No, really, what do you guys think? Is it over kill or not such a bad idea. Just thought of it today and figured it wouldn't be a bad idea.


----------



## HARRY304E (Sep 15, 2010)

TimChaput69 said:


> No, really, what do you guys think? Is it over kill or not such a bad idea. Just thought of it today and figured it wouldn't be a bad idea.


I think you have a good plan.:thumbup:


----------



## TattooMan (Feb 10, 2012)

TimChaput69 said:


> No, really, what do you guys think? Is it over kill or not such a bad idea. Just thought of it today and figured it wouldn't be a bad idea.


A bit of both. Overkill but overkill in that area can only be a good thing


----------



## B4T (Feb 10, 2009)

Use a Firelite non-addressable system.. (4) zone.. http://www.firelite.com/products/ms4.html

They also make a (2) zone fire panel or you could combine it with a security system and do both..


----------



## NacBooster29 (Oct 25, 2010)

Why ? Are you going to put mini piezeo sounders in each bedroom? Pull stations? Sounds way overkill. Unless you have a multi family, with common areas. There's no point imo.


----------



## Albertaelectric (May 4, 2012)

A guy in my company put one in. Full meal deal C/W ULC monitoring. He got a huge discount on his home insurance.


----------



## k_buz (Mar 12, 2012)

They do make interconnected wireless systems now. I don't see how wireless, or hardwired 120V would be even close to a complete LV system.

http://www.kidde.com/utcfs/Templates/Pages/Template-53/0,8062,pageId=4364&siteId=384,00.html


----------



## BBQ (Nov 16, 2010)

TimChaput69 said:


> Need to install a f/a system in the house we bought. I keep going back and forth about doing a 3 wire line voltage system.....or....go kooko with a low voltage, addressable system with an annunciator!! What do you guys think!!?? Price comes up about the same.


Check your local codes, very likely you must install line voltage smoke alarms regardless of any system you install.


----------



## BBQ (Nov 16, 2010)

To expand on this a bit.

Most local codes require 'Smoke *Alarms*' for single family dwellings. Smoke alarms are a specific listing category and commonly are self contained smoke sensor with self contained horns.

On the other hand, if you install a full on fire panel and system the devices you use would be 'smoke *detectors'* not smoke alarms. You can install smoke alarms but you may end up installing a smoke alarm right beside it.


----------



## TimChaput69 (Nov 14, 2011)

Didn't even think about that aspect BBQ, glad I asked. I'll check with the town on Monday. Thanks guys


----------



## bobelectric (Feb 24, 2007)

You're down in the basement, alarm goes off. You run up to the bedroom to see where? No.


----------



## TimChaput69 (Nov 14, 2011)

bobelectric said:


> You're down in the basement, alarm goes off. You run up to the bedroom to see where? No.

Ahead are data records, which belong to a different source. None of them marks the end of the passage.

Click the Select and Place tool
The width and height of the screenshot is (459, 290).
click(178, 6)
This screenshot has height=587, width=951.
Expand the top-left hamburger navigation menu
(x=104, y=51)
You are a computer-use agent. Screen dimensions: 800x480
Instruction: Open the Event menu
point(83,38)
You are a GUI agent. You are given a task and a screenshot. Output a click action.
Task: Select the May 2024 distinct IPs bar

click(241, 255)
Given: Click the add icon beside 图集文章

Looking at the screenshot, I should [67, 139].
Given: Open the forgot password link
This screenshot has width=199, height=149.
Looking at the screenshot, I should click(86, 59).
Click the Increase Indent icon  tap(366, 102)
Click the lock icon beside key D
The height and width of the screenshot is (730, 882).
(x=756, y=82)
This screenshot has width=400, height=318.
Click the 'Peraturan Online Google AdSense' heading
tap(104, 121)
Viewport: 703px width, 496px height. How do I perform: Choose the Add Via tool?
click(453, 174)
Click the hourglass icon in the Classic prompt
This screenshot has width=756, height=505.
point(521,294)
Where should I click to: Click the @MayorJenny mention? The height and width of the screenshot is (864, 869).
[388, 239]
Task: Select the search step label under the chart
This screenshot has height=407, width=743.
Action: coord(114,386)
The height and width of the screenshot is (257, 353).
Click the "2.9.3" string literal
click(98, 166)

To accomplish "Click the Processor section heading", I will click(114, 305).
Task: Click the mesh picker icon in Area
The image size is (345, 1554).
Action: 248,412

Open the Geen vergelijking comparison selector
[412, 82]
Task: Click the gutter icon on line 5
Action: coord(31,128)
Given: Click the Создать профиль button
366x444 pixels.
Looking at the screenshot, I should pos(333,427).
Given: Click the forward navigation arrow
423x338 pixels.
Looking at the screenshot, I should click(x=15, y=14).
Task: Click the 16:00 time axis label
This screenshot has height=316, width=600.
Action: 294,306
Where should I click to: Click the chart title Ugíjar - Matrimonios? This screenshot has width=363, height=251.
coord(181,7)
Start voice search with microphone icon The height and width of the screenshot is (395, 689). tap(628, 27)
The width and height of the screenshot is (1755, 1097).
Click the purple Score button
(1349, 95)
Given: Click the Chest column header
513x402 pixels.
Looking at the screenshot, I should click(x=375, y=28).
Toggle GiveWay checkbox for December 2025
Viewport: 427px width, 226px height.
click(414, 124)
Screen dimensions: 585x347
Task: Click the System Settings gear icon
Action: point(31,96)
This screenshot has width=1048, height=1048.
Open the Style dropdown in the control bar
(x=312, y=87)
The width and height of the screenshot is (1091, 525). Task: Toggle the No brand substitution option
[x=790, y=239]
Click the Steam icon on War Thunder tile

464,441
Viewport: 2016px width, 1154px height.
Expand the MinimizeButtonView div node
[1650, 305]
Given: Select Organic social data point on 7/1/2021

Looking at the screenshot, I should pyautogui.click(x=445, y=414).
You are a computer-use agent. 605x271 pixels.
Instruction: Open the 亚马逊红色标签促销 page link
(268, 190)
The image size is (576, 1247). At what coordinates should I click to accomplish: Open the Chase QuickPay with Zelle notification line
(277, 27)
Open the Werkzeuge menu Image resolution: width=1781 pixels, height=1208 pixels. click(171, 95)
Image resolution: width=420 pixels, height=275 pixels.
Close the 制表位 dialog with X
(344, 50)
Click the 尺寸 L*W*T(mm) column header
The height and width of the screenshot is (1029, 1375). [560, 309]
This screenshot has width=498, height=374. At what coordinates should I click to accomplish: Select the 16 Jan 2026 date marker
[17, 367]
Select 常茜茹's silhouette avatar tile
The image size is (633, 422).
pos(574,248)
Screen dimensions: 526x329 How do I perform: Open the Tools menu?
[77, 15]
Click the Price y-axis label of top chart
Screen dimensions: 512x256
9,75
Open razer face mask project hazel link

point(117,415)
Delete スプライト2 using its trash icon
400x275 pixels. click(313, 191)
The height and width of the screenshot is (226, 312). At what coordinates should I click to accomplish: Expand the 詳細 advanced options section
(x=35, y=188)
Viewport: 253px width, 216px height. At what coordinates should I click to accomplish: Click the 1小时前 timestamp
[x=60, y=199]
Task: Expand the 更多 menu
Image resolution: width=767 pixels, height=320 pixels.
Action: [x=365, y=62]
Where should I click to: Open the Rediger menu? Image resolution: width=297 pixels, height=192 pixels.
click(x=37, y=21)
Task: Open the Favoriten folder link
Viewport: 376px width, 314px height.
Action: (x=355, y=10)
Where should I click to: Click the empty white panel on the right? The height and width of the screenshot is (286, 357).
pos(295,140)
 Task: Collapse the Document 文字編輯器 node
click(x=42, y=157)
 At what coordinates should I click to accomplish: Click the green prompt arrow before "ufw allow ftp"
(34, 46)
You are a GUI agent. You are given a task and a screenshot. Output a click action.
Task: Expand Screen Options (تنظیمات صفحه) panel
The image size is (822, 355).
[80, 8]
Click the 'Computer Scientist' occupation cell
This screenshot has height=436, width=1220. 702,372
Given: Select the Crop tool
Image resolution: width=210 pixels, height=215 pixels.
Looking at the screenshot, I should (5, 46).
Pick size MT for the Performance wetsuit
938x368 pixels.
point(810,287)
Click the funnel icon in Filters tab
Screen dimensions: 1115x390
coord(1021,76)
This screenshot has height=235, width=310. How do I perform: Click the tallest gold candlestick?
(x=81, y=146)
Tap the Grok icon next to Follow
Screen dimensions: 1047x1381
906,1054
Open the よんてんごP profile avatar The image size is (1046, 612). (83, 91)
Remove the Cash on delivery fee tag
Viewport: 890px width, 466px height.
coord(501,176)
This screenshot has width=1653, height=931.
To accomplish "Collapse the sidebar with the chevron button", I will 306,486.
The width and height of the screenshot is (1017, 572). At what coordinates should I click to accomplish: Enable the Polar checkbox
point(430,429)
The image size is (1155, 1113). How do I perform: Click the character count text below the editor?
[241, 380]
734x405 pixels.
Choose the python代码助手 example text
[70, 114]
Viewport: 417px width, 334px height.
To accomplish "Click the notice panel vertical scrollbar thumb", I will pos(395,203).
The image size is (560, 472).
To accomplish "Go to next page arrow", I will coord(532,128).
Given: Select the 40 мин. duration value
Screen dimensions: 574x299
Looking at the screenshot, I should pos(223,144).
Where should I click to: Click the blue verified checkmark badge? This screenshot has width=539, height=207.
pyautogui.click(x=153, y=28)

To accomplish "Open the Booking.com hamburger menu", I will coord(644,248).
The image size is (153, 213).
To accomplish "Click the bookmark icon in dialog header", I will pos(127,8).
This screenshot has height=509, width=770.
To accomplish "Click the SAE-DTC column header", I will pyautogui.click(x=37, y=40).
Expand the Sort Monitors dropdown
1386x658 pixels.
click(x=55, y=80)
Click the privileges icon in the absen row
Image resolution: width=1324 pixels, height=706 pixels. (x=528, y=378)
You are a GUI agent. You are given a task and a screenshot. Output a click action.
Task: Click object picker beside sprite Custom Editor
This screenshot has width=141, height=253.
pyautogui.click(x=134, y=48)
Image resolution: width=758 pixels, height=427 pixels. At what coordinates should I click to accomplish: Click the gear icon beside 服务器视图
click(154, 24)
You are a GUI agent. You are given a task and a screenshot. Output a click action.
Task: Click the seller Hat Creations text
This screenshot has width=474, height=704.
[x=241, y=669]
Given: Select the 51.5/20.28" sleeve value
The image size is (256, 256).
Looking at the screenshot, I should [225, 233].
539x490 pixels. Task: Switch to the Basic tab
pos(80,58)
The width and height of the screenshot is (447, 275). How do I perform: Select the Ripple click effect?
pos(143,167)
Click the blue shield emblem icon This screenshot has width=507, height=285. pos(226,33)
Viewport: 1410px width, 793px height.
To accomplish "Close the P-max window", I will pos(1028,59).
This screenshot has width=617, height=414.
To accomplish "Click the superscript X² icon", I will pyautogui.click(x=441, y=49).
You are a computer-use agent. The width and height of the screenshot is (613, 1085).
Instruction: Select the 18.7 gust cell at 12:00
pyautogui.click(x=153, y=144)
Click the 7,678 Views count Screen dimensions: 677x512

If I'm in the basement and the alarm goes off it's probably cause I set it off!!;-) Also if smokes go off on a regular 3 wire system your not gonna know where it is either, right?


----------



## mbednarik (Oct 10, 2011)

the detectors i used have a flashing red light on the one that caused the alarm.


----------



## user4818 (Jan 15, 2009)

B4T said:


> Use a Firelite non-addressable system.. (4) zone.. http://www.firelite.com/products/ms4.html
> 
> They also make a (2) zone fire panel or you could combine it with a security system and do both..


I know you will accuse me of picking on you  , but why on earth would you recommend a non-addressable system in this day and age? Every single modern fire alarm installed is now addressable, other than a system for a very small building or a single room. The wiring is simpler and the troubleshooting is straightforward. I can't think of a single compelling reason to install antiquated technology in 2012.


----------



## farlsincharge (Dec 31, 2010)

Second the security system with smokes.
Peace of mind and insurance savings.


----------



## B4T (Feb 10, 2009)

Peter D said:


> I know you will accuse me of picking on you  , but why on earth would you recommend a non-addressable system in this day and age? Every single modern fire alarm installed is now addressable, other than a system for a very small building or a single room. The wiring is simpler and the troubleshooting is straightforward. I can't think of a single compelling reason to install antiquated technology in 2012.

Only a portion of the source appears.